KDDIは2018年3月7日、医療介護向けソーシャルメディアプラットフォーム「メディカルケアステーション(MCS)」を提供する日本エンブレースと資本業務提携を発表した。出資金額や出資比率は非開示。KDDIは今回の提携を機に、医療介護向けのITプラットフォーム事業に参入する。
日本エンブレースのメディカルケアステーション(MCS)は、主として在宅医療・介護の現場で現在使われている、完全非公開型のSNSだ。
在宅医療・介護のサービスは、医師やケアマネジャー、看護師、薬剤師など、多職種の連携により提供されているが、大きな課題の1つが多職種間での情報共有だ。質の高い在宅医療・介護サービスを提供するには、患者に関する情報のスムーズな共有が重要だが、それぞれが異なる組織・場所に勤務しているため簡単ではないからだ。
そこで解決策として導入が広がっているのが、医療介護向けに開発されたMCSである。今年1月時点で207地区の医師会に採用されており、すでに約6万人の医療・介護従事者に利用されているそうだ。患者やその家族とのコミュニケーションにも活用されている。
MCSの主な特徴
KDDI バリュー事業本部 担当部長の岩崎昭夫氏は、「医療介護の現場ではIT化が急速に進んでいる」としたうえで、MCSは医療介護のIT化において「血管や血液の役割を担う」と説明。今後、日本エンブレースと共同で、MCSを中核にした医療・介護向けITサービスの企画・開発に取り組むとした。
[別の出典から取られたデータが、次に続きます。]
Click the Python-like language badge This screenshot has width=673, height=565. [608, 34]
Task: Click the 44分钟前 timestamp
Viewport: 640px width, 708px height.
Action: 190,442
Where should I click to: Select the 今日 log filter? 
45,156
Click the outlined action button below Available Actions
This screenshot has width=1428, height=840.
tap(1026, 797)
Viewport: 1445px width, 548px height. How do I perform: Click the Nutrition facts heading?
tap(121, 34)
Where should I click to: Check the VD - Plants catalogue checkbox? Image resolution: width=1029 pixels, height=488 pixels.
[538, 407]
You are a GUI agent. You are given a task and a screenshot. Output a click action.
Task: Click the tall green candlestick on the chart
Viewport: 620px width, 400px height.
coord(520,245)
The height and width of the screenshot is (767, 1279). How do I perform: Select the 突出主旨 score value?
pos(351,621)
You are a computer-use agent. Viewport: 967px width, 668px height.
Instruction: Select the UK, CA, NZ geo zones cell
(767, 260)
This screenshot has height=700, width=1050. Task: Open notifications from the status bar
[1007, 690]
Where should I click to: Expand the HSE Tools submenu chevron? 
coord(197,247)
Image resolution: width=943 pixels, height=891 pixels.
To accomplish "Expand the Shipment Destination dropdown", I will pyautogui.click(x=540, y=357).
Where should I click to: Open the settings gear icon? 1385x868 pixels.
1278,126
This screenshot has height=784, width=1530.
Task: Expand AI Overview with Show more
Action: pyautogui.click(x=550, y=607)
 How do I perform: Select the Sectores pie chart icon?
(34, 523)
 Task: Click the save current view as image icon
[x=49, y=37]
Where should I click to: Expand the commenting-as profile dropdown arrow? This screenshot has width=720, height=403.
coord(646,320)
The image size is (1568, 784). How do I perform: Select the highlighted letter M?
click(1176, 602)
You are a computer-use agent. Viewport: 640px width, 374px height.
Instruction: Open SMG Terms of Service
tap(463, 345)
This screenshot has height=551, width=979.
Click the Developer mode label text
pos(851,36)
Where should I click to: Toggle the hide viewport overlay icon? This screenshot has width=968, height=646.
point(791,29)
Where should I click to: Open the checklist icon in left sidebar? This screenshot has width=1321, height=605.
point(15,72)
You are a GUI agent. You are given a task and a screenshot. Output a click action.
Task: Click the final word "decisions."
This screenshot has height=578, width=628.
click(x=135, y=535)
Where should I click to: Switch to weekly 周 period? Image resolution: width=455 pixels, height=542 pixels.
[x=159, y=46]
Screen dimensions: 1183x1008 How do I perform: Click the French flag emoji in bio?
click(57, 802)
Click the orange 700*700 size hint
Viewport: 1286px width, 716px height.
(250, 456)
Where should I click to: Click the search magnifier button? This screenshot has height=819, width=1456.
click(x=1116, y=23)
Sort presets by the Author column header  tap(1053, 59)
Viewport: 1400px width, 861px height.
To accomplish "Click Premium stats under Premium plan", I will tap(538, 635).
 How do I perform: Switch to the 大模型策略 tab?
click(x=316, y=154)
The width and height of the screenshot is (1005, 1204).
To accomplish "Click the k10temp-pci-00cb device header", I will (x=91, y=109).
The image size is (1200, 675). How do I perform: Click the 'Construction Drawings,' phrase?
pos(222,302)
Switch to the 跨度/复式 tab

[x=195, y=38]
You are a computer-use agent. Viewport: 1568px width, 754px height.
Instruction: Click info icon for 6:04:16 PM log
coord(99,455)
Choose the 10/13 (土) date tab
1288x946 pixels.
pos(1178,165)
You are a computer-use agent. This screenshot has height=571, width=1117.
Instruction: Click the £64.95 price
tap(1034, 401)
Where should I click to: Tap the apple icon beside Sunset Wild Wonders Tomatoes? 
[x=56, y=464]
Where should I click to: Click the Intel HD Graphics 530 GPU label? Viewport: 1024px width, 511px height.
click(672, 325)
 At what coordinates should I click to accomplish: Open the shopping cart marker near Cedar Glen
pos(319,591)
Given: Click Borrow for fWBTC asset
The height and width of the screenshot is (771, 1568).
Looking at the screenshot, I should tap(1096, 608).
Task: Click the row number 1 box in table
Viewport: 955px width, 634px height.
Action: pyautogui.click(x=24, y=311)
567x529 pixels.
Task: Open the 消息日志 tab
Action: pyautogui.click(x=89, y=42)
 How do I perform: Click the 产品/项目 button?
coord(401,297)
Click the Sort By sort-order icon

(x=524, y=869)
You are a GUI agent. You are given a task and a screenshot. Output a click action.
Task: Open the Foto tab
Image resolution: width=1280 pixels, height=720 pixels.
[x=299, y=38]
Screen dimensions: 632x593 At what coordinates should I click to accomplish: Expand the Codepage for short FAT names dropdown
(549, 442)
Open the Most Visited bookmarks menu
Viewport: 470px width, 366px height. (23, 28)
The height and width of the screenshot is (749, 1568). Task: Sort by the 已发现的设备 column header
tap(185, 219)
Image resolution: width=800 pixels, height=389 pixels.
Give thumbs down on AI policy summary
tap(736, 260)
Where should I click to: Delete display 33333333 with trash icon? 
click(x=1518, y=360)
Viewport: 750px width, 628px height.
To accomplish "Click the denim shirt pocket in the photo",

具体的な取り組みの1つとして、今のところ主に在宅医療・介護で利用されているMCSを、「別のシーンでも活用いただけるよう、新たなサービスを企画・開発していく」(岩崎氏)。
そのアイデアの1つとして紹介されたのが、重症化予防だ。MCSで医師や管理栄養士、保健師等が情報共有しながら、重症化予防をサポートする食事・バイタルデータ管理ツールの提供を構想しているという。
「従来、重症化予防は、国保や健保が主導していたが、民間の生命保険会社がMCSを利用して、国民の重症化予防をサポートすることも可能だと考えている。生命保険会社は健康維持のサポートへ舵を切りだしているが、運動・食事支援にとどまっており、医師が関与するサービスはなかなかできていない」と岩崎氏。
KDDIと日本エンブレースはMCSの活用シーン拡大に共同で取り組む
MCSは医療介護従事者に無料で提供されており、この重症化予防のアイデアの場合、連携する生命保険会社から収益を得るビジネスモデルだ。